Hal ini karena misi dakwah para Rasul bertujuan untuk membebaskan 
manusia dari penghambaan kepada manusia terutama terhadap para penguasa 
kaumnya (QS At-Taubah : 31). Dan adalah wajar apabila orang-orang yang 
teraniaya dari kalangan mustad’afiin adalah orang yang pertama kali 
harus dibebaskan dari cengkeraman kezaliman (QS Al-Qashshash: 5).

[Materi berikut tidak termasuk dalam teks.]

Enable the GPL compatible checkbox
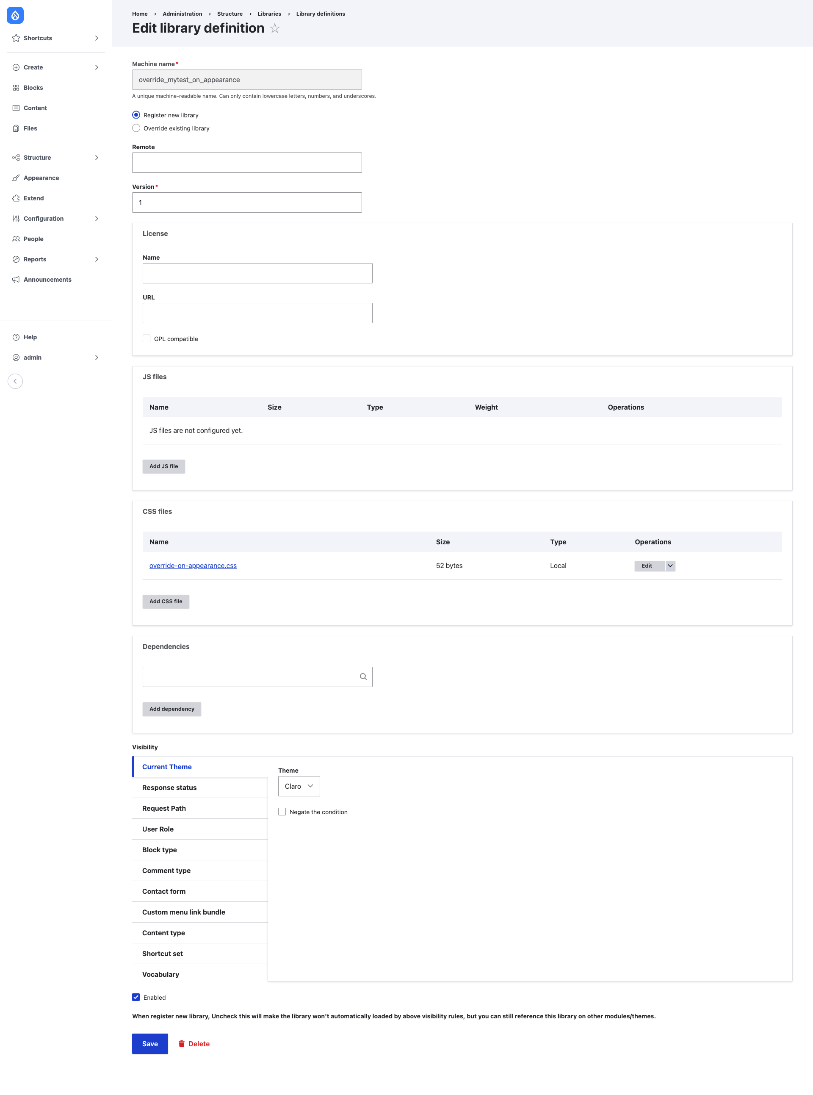This screenshot has height=1095, width=813. [146, 338]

Perintah Allah agar menyampaikan dakwah kepada kerabat terdekat berarti
 bahwa tanggungjawab seorang da’i sebeklum keluar rumah untuk berdakwah 
hendaklah dimulai dari dirinya, kemudian istri dan anak-anaknya di 
rumahnya kemudian keluarga yang terdekat. Atas dasar inilah Rasulullah 
SAW pernah mengundang empat puluh lima orang keluarga Bani Hasyim untuk 
makan di rumahnya, lalu beliau bersabda :
“Sesungguhnya Allah telah megutus aku untuk seluruh umat manusia dan
 kepada kalian khususnya, dan aku menyuruh kepada kamu dengan dua 
kalimat yang ringan diucapkan dengan lidah tetapi berat di timbangan 
yaitu : Bersaksi bahwa tiada ilaah selain Allah dan aku adalah 
Rasulullah, dan siapa yang menerima seruanku ini untuk menolongku dalam 
menegakkannya” (Lihat Siroh Al-Halabiah I :460)
Dakwah Rasulullah SAW pada masalah ini merupakan suatu pertarungan 
pemikiran antara alam pemikiran jahiliyah dengan alam pemikiran Islam, 
antara adat istiadat, budaya dan kepercayaan nenek moyang dengan Islam. 
Hal ini terlihat dari ayat-ayat Makkiyah yang pada umumnya mengajak 
mereka untuk meninggalkan adat istiadat, budaya dan kepercayaan nenek 
moyang mereka, seperti yang tercantum dalam surat Al-Zukhruf 21 – 24.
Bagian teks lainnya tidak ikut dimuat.